Ceux de Liverpool doivent accéder au stade par Leppings Lane, une rue qui passe derrière la tribune ouest, le West Stand, située derrière l'un des buts. Elle comporte un niveau bas, Leppings Lane Terrace, où les spectateurs sont debout, et un niveau haut, Leppings Lane ou West Stand, où ils sont assis.
Une place en terrace coûte six livres, c'est-à-dire pas grand-chose. Les deux niveaux du West Stand ont une capacité totale officielle de 10 100 spectateurs.
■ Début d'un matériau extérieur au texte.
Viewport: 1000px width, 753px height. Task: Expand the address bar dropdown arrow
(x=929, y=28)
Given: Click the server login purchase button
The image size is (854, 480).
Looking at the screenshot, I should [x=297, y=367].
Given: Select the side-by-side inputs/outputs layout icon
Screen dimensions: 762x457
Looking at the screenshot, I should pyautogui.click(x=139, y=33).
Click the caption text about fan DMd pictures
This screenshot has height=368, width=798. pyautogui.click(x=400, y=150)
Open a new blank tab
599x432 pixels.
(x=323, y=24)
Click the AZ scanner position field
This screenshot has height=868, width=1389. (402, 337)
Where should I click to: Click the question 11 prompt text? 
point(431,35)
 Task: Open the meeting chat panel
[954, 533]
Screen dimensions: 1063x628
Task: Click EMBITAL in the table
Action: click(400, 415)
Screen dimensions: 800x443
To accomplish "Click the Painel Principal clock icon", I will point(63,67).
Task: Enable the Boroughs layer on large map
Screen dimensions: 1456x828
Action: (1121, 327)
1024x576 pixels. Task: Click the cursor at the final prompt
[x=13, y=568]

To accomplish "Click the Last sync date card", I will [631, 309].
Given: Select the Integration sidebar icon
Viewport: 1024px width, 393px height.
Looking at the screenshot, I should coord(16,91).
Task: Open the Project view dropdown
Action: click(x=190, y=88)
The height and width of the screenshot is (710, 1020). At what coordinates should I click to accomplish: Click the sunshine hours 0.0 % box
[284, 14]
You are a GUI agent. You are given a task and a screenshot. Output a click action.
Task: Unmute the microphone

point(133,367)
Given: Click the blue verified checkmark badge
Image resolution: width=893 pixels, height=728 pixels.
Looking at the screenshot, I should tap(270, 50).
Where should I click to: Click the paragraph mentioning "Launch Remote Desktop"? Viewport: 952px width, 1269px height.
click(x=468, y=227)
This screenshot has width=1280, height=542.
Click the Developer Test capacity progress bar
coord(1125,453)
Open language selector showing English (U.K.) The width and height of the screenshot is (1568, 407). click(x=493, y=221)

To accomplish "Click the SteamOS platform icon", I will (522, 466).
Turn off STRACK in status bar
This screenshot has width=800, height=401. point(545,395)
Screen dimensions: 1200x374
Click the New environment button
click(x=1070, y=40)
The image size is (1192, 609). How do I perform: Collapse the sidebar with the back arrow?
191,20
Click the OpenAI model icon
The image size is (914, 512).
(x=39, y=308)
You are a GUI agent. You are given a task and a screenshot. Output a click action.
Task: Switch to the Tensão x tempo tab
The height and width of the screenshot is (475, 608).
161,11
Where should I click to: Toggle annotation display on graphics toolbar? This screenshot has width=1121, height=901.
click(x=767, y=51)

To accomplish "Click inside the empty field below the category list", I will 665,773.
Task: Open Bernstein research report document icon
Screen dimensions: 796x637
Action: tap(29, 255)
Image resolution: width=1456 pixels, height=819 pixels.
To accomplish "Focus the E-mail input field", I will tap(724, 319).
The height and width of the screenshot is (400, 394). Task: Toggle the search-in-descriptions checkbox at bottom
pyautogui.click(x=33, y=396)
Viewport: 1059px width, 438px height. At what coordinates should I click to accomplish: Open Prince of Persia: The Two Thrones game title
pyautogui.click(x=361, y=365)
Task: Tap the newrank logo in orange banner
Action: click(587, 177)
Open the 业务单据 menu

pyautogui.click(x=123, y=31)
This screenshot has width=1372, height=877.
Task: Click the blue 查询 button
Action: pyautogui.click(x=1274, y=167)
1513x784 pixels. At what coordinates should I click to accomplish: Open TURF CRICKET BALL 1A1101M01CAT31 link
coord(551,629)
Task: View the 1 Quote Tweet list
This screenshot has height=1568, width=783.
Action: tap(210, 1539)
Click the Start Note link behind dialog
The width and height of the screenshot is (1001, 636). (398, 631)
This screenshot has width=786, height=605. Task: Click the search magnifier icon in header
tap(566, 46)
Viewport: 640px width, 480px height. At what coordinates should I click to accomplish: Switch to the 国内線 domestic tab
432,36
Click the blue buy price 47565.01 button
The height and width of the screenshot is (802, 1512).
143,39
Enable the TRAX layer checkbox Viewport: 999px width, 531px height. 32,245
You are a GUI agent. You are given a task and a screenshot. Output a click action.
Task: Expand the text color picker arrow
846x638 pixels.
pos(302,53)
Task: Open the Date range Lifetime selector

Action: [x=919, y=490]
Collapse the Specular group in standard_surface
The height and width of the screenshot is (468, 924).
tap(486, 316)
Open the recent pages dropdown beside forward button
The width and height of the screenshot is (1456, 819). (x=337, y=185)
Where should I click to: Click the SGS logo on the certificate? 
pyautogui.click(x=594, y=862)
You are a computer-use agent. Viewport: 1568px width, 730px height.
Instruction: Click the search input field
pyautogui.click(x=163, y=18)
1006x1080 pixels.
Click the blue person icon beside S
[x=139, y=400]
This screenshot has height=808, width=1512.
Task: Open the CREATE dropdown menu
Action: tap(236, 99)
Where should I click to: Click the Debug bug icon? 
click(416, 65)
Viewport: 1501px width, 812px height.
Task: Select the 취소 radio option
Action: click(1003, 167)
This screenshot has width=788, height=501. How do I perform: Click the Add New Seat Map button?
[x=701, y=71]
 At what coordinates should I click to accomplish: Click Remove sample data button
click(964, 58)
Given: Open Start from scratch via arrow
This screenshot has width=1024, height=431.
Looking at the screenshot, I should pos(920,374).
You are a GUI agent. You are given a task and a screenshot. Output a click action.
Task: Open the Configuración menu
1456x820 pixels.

Les autres supporters de Liverpool, environ 17 000, se répartissent dans les tribunes latérales.
Le goulot de Leppings Lane
Le stade d'Hillsborough est presque centenaire. Il a été un peu retapé et modifié pour la Coupe du monde 1966, mais il reste vétuste, avec une conception générale très datée.
En 1981, à l'occasion d'une demi-finale entre Tottenham et Wolverhampton Wanderers, on est passé tout près d'un grave incident : la foule était trop dense sur Leppings Lane Terrace et il avait fallu évacuer des spectateurs vers la pelouse, d'où ils suivirent le match sagement assis le long des lignes de touche. Lors des demi-finales précédentes, en 1987 et 1988, des témoins ont confié avoir été compressés au point de se sentir en danger.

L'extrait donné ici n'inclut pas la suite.